*PROBLEM TO SOLVE:*
Reproduce every line of the data below word for word, leaving out the pictures.

Pointing records for screenshots and pages

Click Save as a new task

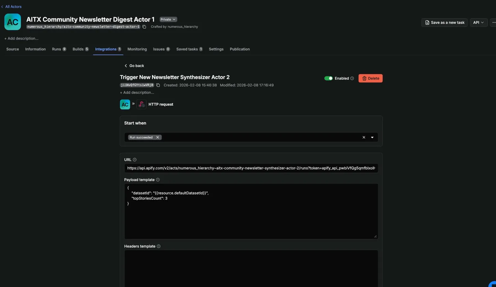tap(444, 22)
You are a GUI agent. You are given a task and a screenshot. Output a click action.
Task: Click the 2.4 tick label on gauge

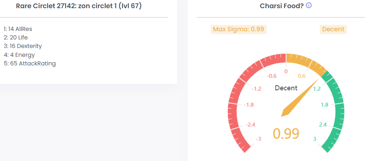(x=322, y=124)
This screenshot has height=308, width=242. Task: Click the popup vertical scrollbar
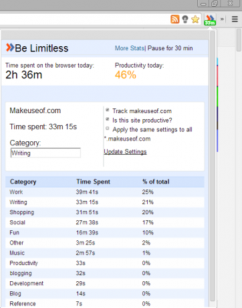coord(213,166)
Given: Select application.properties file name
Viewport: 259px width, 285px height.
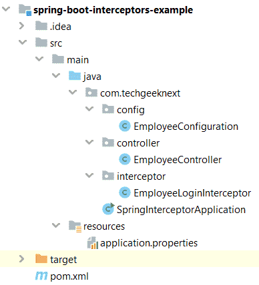Looking at the screenshot, I should (x=149, y=243).
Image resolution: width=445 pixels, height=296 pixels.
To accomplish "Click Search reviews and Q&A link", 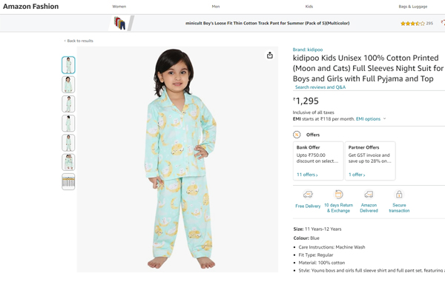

*THE OUTPUT:*
Click Save as a new task

tap(444, 22)
You are a GUI agent. You are given a task and a screenshot. Output a click action.
Task: Click the 2.4 tick label on gauge

(x=322, y=124)
This screenshot has height=308, width=242. Task: Click the popup vertical scrollbar
coord(213,166)
Given: Select application.properties file name
Viewport: 259px width, 285px height.
Looking at the screenshot, I should (x=149, y=243).
Image resolution: width=445 pixels, height=296 pixels.
To accomplish "Click Search reviews and Q&A link", 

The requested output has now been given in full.